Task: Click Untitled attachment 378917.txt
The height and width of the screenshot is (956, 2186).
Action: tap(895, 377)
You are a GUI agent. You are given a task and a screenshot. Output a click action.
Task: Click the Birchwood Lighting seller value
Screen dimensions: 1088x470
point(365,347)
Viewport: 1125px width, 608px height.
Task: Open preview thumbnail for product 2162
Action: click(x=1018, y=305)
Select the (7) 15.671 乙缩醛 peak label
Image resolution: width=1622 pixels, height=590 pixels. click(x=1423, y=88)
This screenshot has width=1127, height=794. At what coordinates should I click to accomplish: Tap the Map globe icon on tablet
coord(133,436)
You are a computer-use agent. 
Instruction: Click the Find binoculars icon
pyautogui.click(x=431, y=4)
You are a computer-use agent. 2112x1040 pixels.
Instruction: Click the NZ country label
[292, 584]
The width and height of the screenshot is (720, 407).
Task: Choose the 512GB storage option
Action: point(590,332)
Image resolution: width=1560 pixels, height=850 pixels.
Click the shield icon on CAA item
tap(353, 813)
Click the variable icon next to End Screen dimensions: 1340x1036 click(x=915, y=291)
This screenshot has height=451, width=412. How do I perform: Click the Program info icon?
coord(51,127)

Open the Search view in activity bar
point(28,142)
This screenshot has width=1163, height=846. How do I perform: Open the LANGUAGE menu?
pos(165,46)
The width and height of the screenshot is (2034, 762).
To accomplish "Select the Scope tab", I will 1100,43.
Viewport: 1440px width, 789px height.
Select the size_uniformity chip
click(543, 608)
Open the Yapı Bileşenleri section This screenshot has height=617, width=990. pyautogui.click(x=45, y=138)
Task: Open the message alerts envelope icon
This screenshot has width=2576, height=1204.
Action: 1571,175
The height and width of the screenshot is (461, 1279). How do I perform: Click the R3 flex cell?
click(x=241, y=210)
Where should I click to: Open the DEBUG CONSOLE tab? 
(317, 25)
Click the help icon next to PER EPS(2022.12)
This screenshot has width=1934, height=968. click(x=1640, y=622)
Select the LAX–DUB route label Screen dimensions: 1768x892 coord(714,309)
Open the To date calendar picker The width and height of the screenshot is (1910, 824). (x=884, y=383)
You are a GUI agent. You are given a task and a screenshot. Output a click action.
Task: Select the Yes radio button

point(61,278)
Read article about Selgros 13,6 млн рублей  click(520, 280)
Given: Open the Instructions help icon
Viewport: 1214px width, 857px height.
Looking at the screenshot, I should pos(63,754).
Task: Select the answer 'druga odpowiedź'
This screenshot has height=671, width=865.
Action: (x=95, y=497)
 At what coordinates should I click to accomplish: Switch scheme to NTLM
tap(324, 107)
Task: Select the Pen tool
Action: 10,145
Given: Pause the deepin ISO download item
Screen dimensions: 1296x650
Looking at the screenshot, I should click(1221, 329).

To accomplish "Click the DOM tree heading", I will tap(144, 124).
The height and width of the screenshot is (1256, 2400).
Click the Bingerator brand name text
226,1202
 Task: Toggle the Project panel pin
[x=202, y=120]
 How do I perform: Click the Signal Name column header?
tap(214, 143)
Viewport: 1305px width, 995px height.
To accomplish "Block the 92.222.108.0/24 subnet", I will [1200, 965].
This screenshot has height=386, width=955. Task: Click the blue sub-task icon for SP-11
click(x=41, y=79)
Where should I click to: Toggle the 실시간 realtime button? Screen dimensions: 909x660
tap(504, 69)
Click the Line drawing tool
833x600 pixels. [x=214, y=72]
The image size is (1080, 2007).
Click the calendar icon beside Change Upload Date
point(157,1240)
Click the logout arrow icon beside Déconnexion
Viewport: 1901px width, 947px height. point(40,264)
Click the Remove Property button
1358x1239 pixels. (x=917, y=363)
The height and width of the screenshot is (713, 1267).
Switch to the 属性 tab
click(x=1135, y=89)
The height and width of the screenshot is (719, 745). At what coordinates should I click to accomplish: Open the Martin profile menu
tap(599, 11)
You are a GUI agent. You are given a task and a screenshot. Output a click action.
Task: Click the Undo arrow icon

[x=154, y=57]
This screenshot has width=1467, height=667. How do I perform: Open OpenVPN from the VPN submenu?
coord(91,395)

→ **Exercise objective**
Across the records, count each line that holds the string "computer". Respond with the number only.

→ **Expected answer**
2